• **Exercise brief**: Could you copy exactly the lines below from the one with "Click the Dashboard gauge icon" to the one with "The height and width of the screenshot is (419, 921).", inclusive, leaving out any pictures?

• **Records supplied**:
_ _ _ _ _

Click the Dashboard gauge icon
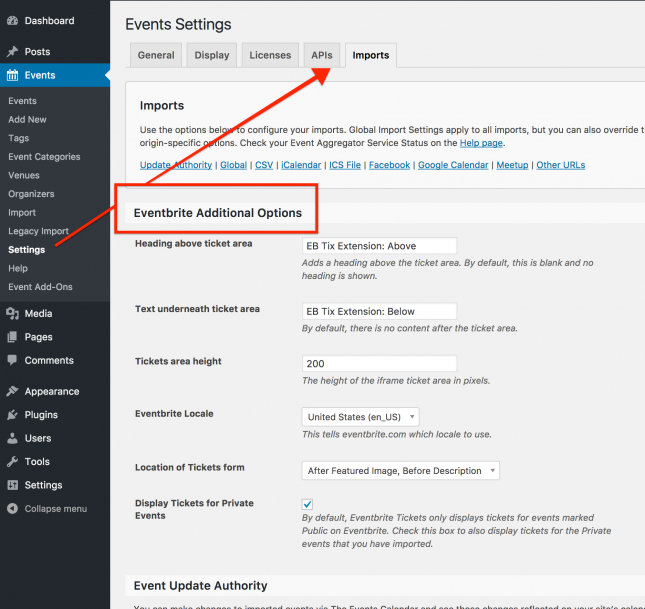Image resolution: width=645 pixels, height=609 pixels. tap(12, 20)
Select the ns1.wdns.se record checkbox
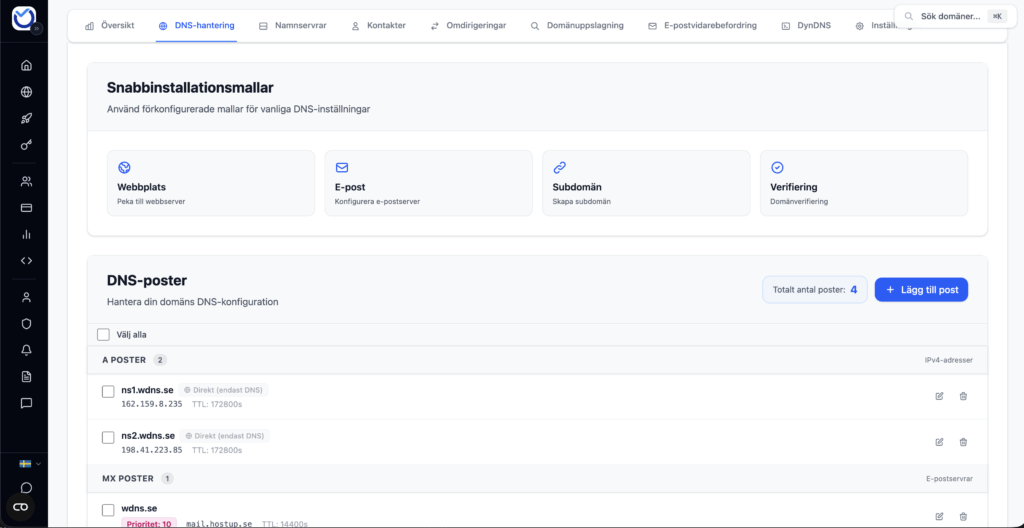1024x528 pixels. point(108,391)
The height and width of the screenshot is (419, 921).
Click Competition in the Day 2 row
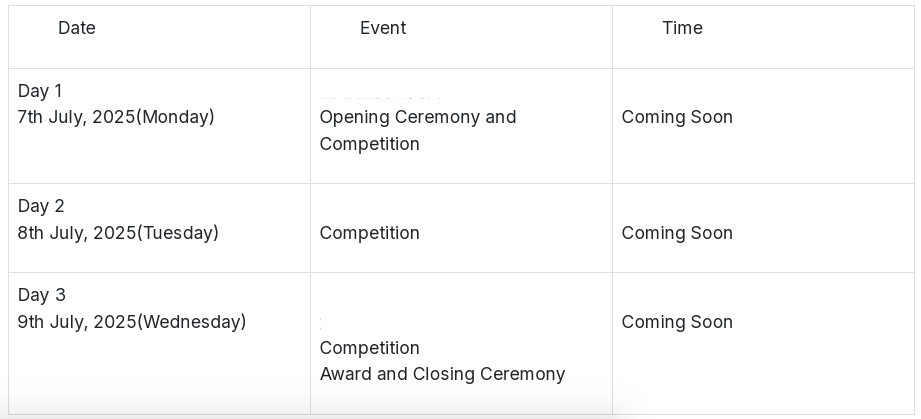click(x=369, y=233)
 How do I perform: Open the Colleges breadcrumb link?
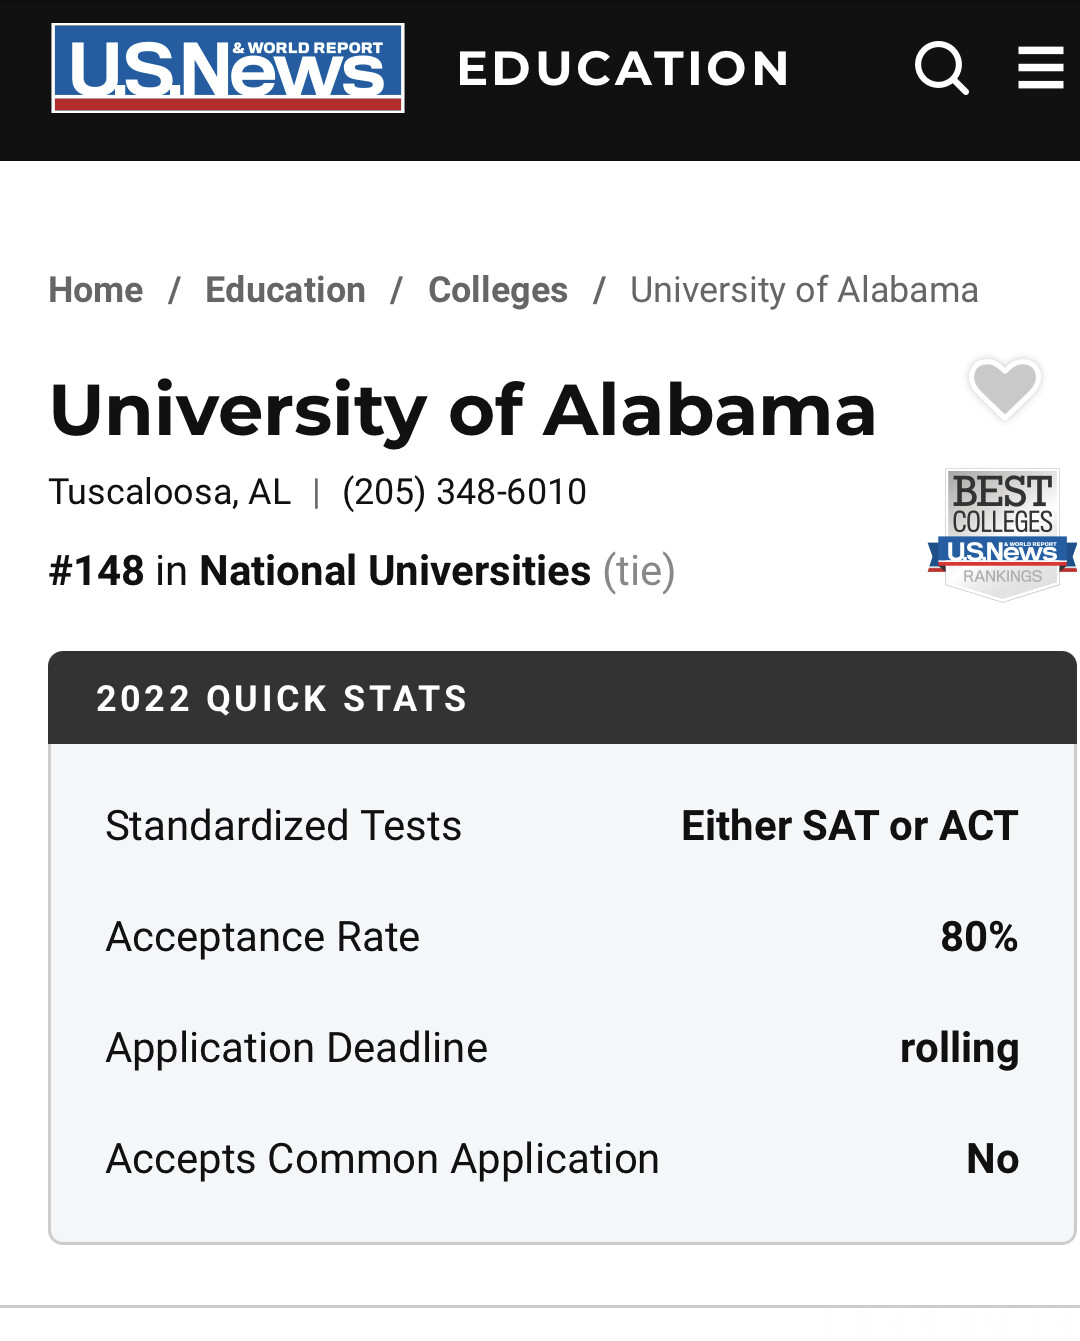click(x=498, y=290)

_ _ _ _ _

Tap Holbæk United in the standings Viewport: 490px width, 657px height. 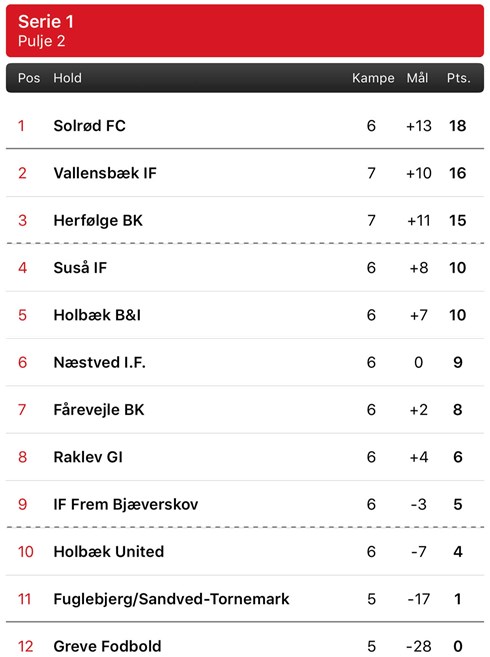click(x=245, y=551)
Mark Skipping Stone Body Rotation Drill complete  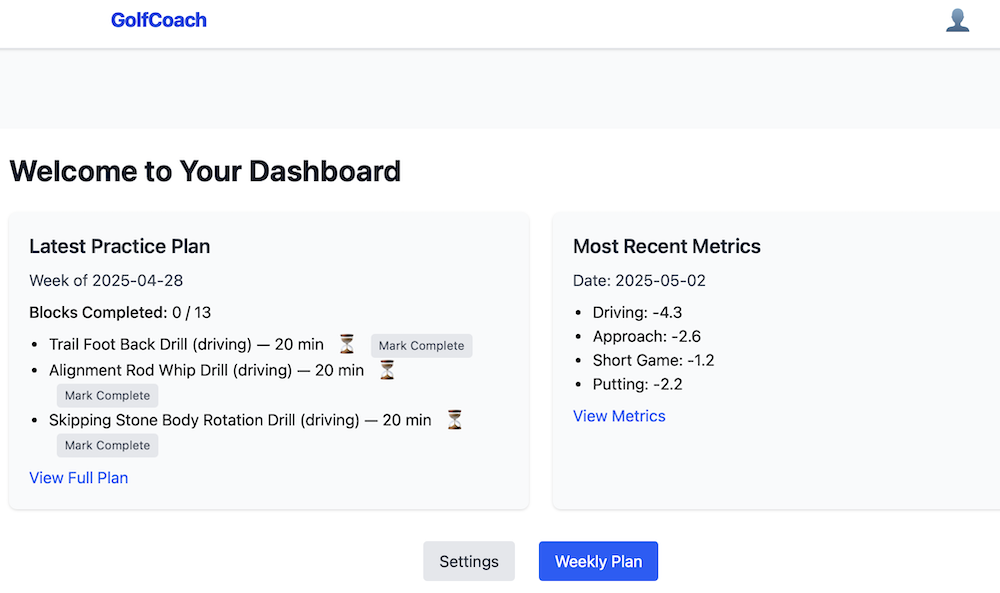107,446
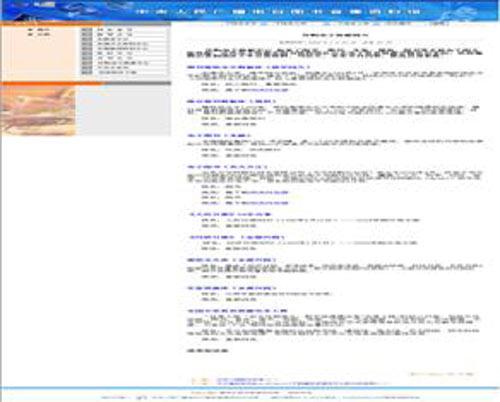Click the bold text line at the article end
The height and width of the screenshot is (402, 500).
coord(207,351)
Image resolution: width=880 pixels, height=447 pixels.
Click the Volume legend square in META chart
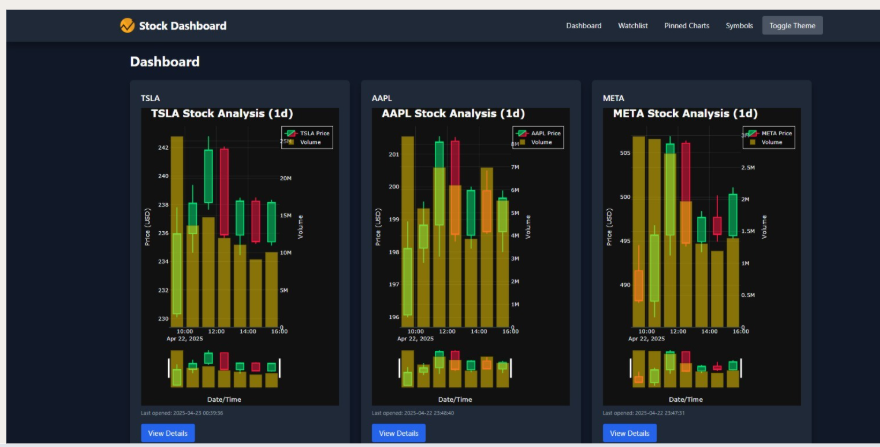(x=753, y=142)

_ _ _ _ _

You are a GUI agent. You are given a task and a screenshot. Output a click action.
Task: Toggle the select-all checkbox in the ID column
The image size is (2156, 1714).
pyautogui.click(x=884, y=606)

_ _ _ _ _

• **Worked solution**:
Click the Dashboard gauge icon
Image resolution: width=645 pixels, height=609 pixels. tap(12, 20)
Select the ns1.wdns.se record checkbox
1024x528 pixels. point(108,391)
The height and width of the screenshot is (419, 921).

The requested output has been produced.